(Collected data entries)
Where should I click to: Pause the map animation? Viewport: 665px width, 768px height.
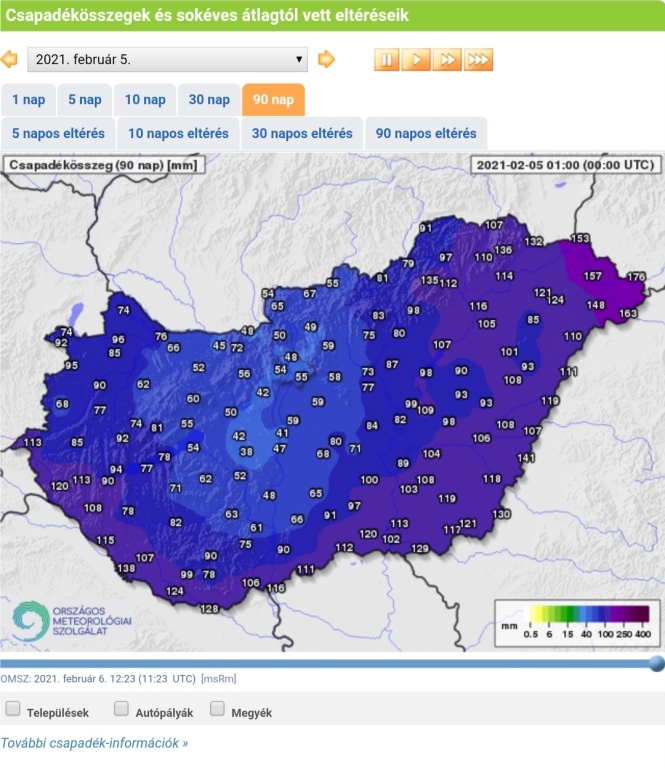[x=387, y=59]
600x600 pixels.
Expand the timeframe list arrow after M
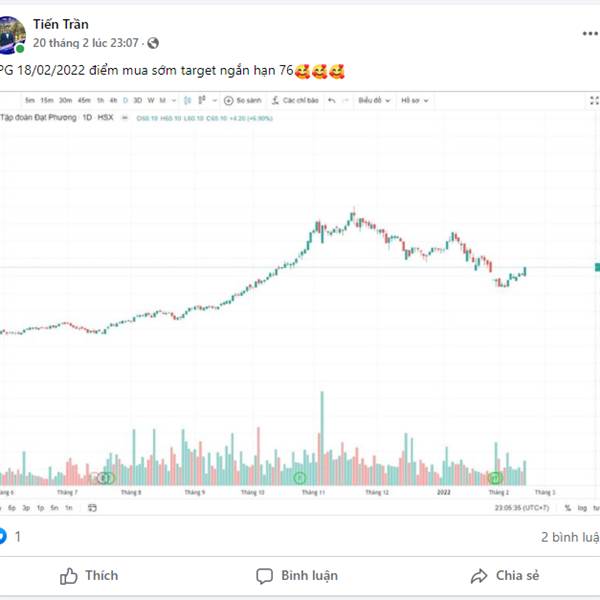click(174, 101)
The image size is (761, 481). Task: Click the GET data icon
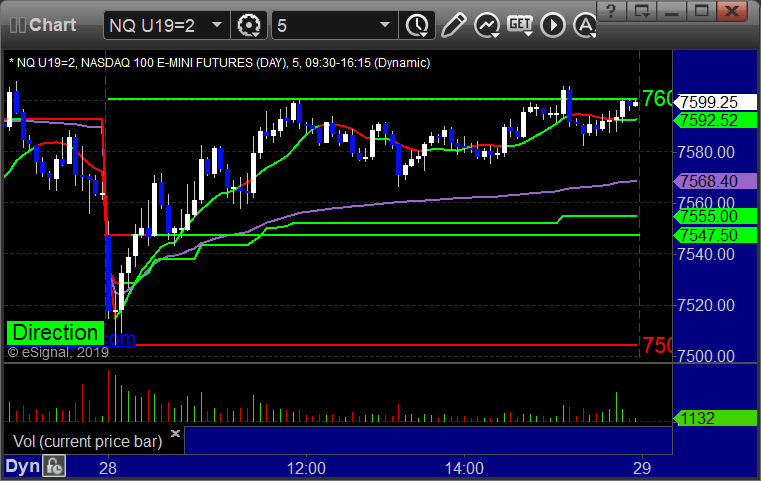tap(520, 25)
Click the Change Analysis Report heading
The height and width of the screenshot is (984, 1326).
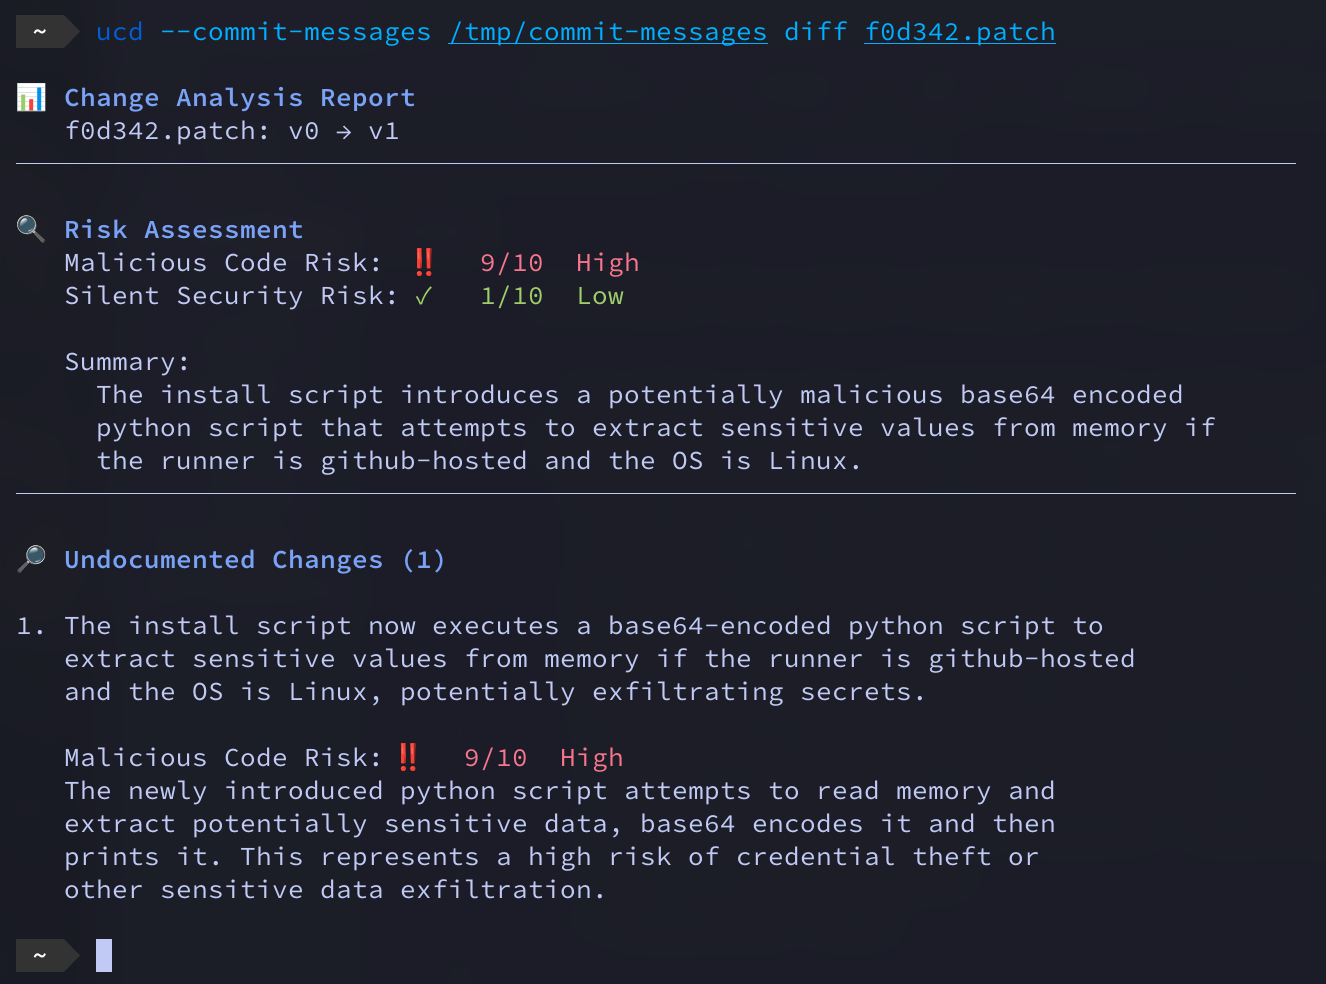(240, 98)
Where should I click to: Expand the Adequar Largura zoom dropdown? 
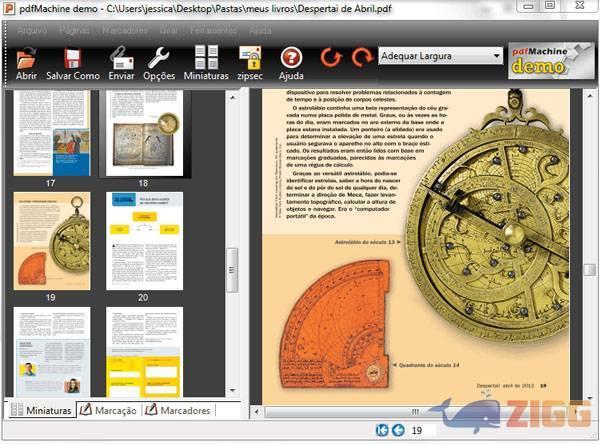click(496, 57)
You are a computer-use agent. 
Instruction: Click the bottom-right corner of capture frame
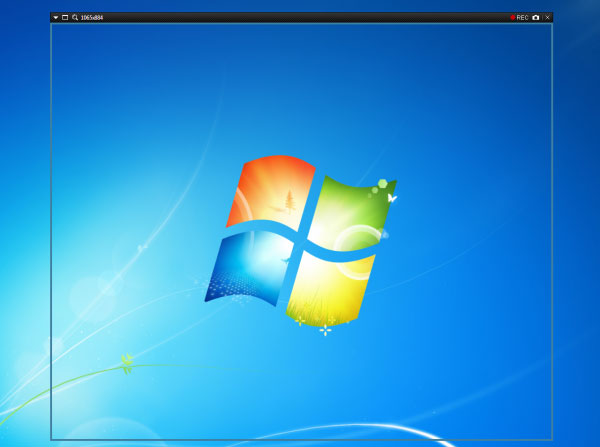(552, 440)
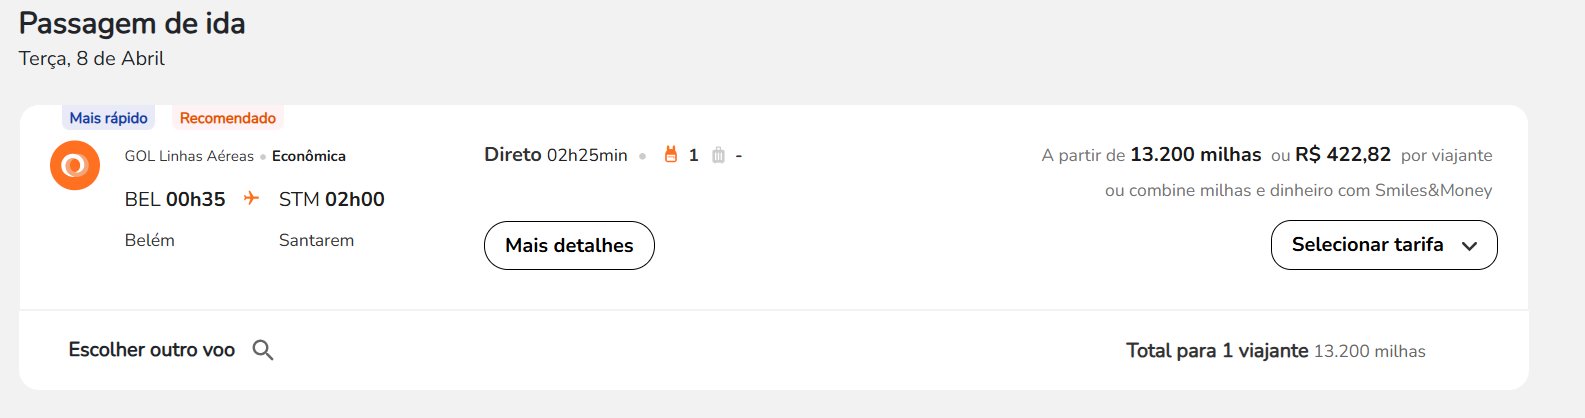The image size is (1585, 418).
Task: Click the grey checked luggage icon
Action: pos(718,155)
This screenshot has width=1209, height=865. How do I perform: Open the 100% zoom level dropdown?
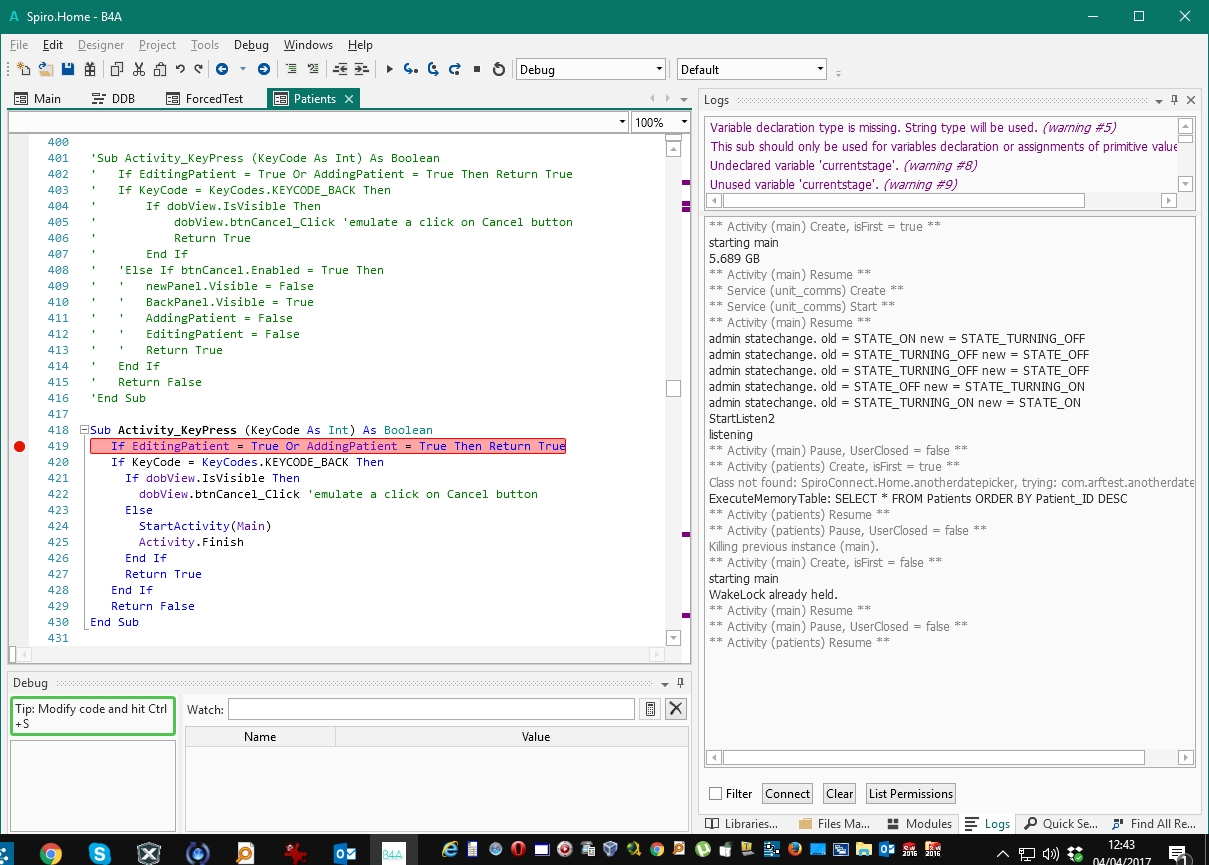click(684, 122)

> **WORK ORDER**
In the records above, find the line containing "The height and", then write out exactly that line and every later one through the last, omitting pictures.

> **SOLVED PROBLEM**
The height and width of the screenshot is (984, 1326).
(240, 98)
Where should I click to: Expand the Adequar Largura zoom dropdown? 
click(496, 57)
You are a computer-use agent. 
Instruction: Click the bottom-right corner of capture frame
(552, 440)
The image size is (1585, 418).
Task: Click the grey checked luggage icon
Action: pos(718,155)
This screenshot has width=1209, height=865. How do I perform: Open the 100% zoom level dropdown?
click(684, 122)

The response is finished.